**What to work on**:
No pictures belong in the copy. Set down exactly the lines from the one that contains "This screenshot has width=746, height=349." through the end of the data.
Excerpted data section start
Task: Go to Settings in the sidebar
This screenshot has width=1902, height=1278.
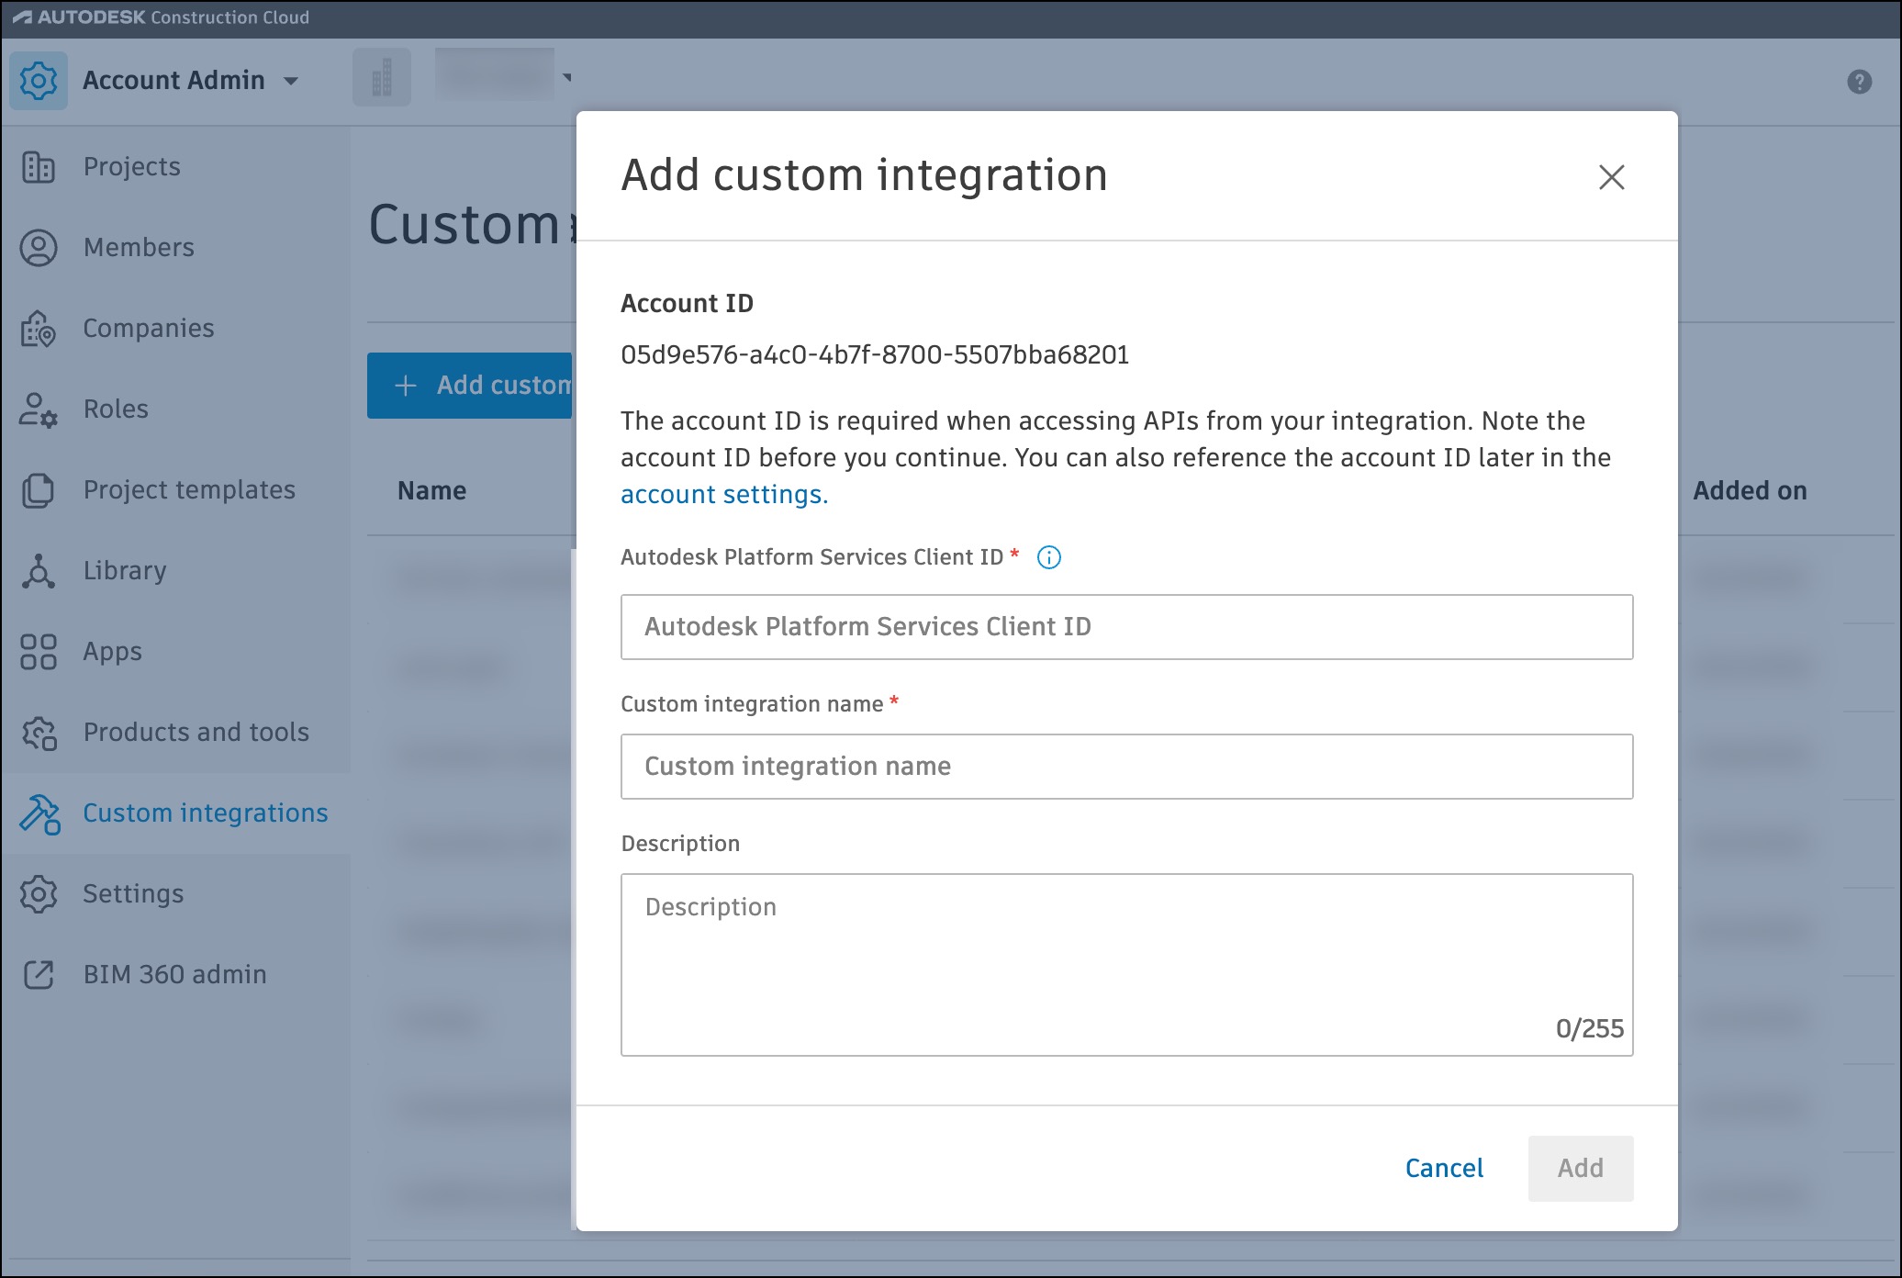Action: [x=133, y=893]
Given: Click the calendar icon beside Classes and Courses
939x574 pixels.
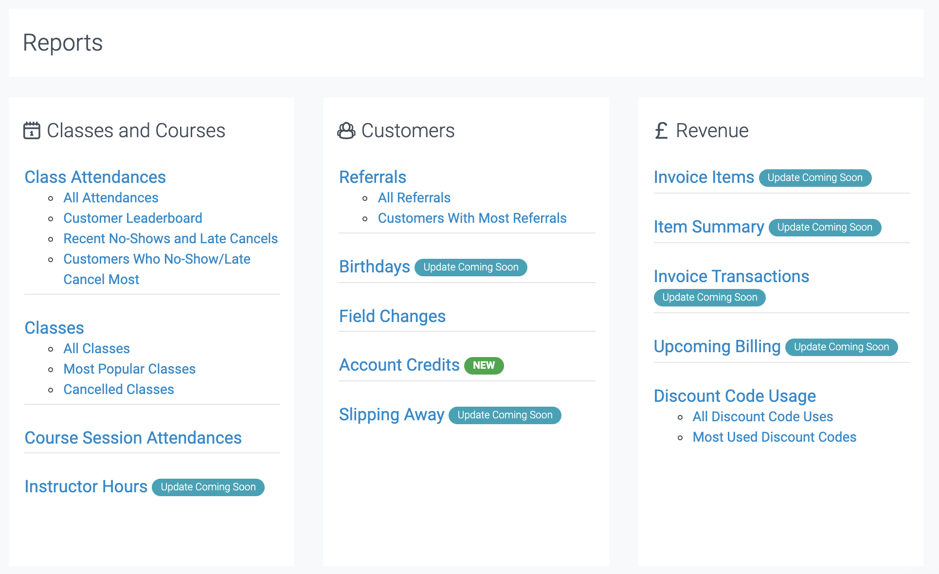Looking at the screenshot, I should 31,130.
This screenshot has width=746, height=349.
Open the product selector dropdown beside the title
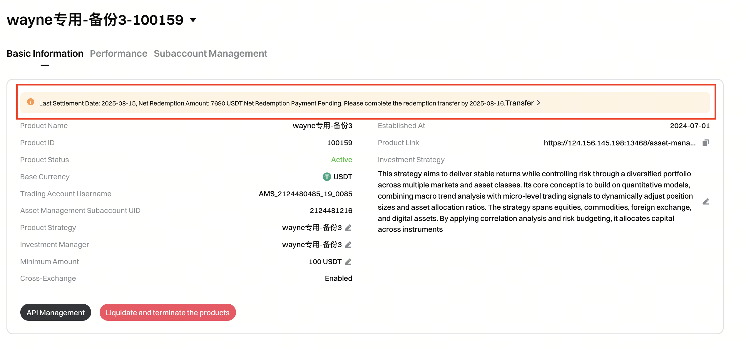pyautogui.click(x=193, y=20)
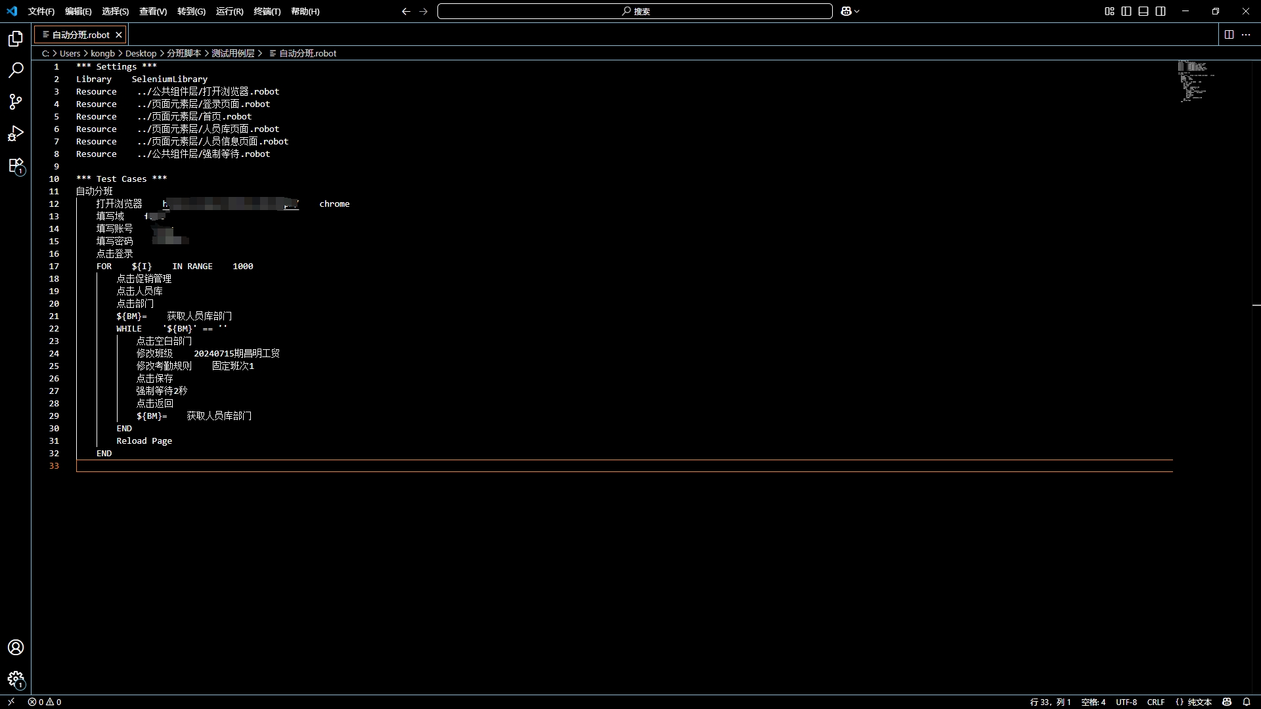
Excerpted data section end
**Answer to this problem**:
This screenshot has width=746, height=349.
Open the product selector dropdown beside the title
pyautogui.click(x=193, y=20)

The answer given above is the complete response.